In order to reduce the material and financial burden and make it easier for naval pilots to master the plane, specialists at the Mikoyan design bureau have created a special training system – the MiG-29K/KUB – where the entire flight process is displayed on 3D screens starting the engine, taking off from the aircraft carrier, performing combat missions and landing on the carrier (which is considered to be the most difficult task). Those who have had a chance to sit in the pilot’s seat of the MiG-29K/KUB (and the system can train two pilots simultaneously) claim that the process is so real that you can feel the machine shaking before takeoff; your body responds to the g-loads caused by the sophisticated air manoeuvres during bombing runs, head-on battles, missile launches, and you can see the marks on the landing deck so that you know when to drop the speed to zero, release the hook and use the brake parachute.

MiG experts are certain that their training system will be very popular with the guests at Aero India 2013. More importantly, they believe it will be in demand from Indian naval aviation experts and pilots.

There will be no full-scale operating models of Russian machines at the Bangalore expo, except for the fighters piloted by Russkie vityazi and Strizhi. The Russians see no reason why they should take more machines with them: nearly all of the planes operated by the Indian Air Force are Russian-made, and there will be more than enough of them at Yelahanka to show the entire range of Russian combat aircraft that is offered to potential buyers. And India is more than just a buyer.

“Our relationship with India has de-facto shifted from a seller-purchaser paradigm to one where latest technology is created jointly. We have successfully completed the first phase of working out the conceptual design of the fifth generation fighter,” Rosoboronexport deputy general director and head of the combined delegations of Rostec and OAO Rosoboronexport Viktor Komardin told reporters. “The work on the multirole transport aircraft is coming along according to schedule. We also have the BrahMos supersonic cruise missile, which the Indian side is planning to integrate into the Russian aviation complex [the Su-30MKI – VL]. It is in association with Russia that India is working on exclusive and mutually beneficial projects, which has a very simple explanation: only Russia can offer India contemporary military technology.”

Komardin promised that these projects would be addressed in Bangalore. Furthermore, the air show will feature discussions on the modernisation effort to upgrade nearly all of the Su-30MKI components. Another important topic for discussion is for Russia to implement the offset programmes included in the broad framework of cooperation with Indian partners. The two countries also need to address the outlook for promoting programmes of this kind in the military and technical sector.

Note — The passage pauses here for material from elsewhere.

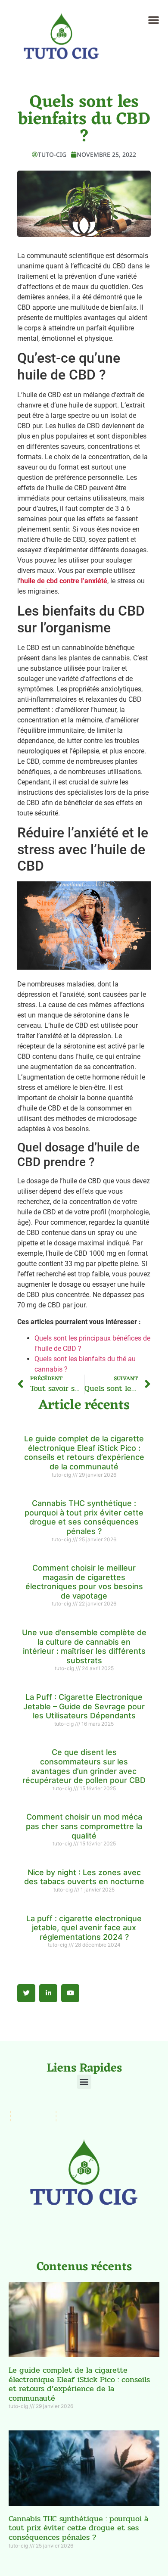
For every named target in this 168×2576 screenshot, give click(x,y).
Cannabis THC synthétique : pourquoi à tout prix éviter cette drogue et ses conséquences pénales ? (84, 1517)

India is also expected to make its decision soon on Rosoboronexport’s bid in the tender to supply 197 reconnaissance helicopters. The Russian proposal is unique, because the multirole Ka-226T helicopter is capable of performing the entire range of tasks mentioned in the Indian tender documents. Also, the Russian bid is very attractive for the Indian manufacturing sector, for it incorporates an offset programme.

Overall, the Russian delegation will have a very busy agenda in Bangalore. Given that Russian President Vladimir Putin, his Indian counterpart Pranab Mukherjee and Indian Prime Minister Manmohan Singh underlined the need to further advance a particularly privileged strategic partnership between Russia and India in all major areas – including the military and technical sector – at a meeting in December 2012, Aero India 2013 will provide new powerful impetus to the successful relationship between the two countries in this field.